The Time of Light

Cardinal in snow

Winter days are short. It’s bad enough that dusk comes early, drawing us indoors for warmth, shelter, and light before we are ready, but the mornings remain dark and cold, tempting us to continue our nightly hibernation far longer than is good for us.

This year the darkness has been augmented by brutal arctic cold for days at a time. Two or three times the chill winds have paused as if to catch breath, inhaling a gentle breeze from warmer climes across the land for a day or two, only to exhale again with renewed hibernal vigor.

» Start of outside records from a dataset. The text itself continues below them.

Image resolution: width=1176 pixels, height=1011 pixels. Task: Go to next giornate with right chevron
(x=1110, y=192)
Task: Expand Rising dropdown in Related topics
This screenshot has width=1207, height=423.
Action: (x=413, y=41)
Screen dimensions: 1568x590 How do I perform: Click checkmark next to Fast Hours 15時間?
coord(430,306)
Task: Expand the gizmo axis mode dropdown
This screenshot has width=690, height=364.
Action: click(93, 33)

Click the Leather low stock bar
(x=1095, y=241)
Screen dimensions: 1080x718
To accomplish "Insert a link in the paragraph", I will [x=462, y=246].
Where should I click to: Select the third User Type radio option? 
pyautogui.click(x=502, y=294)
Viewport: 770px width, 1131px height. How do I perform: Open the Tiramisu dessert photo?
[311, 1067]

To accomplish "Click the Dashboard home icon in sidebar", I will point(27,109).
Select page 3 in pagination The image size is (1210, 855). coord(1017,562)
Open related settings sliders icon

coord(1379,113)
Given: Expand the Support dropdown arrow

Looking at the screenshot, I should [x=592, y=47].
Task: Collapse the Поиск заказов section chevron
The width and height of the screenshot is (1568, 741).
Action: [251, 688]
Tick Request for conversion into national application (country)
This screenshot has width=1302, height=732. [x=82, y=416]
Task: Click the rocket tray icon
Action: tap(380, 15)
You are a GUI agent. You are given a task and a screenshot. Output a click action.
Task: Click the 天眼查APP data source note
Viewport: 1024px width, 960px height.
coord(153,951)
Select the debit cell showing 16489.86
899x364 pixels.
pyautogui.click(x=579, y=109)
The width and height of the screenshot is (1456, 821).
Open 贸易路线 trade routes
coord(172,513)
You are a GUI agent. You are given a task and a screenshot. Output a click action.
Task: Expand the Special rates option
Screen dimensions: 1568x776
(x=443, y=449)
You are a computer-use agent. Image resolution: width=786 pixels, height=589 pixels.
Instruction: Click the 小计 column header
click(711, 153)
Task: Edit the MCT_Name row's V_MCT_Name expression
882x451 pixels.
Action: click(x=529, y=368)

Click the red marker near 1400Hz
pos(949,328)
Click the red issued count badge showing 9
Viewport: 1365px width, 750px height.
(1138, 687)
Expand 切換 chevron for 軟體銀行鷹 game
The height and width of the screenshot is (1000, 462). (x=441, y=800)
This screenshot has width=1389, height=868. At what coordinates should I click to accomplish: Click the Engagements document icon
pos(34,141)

We are only three weeks from the Spring Equinox, and the cold continues, but something has changed. The light of late afternoon has begun to linger longer as a pearly glow—like the inside of a sea shell—instead of simply fleeing into darkness. I find myself waking to similar pearl grey light instead of utter darkness. The days are still much colder than they ought to be, and the atmosphere is often one of fine snow, stinging ice, or near-freezing rain, but the inevitable is happening—the time of Light is increasing. I know this because, as I lay still cocooned in my bed in the dimness of pre-dawn, a sound penetrates from outside my window and brings warmth to my heart. It is the full-throated song of the Cardinal announcing that the time of sleep is coming to an end and it is time to Wake Up and Grow!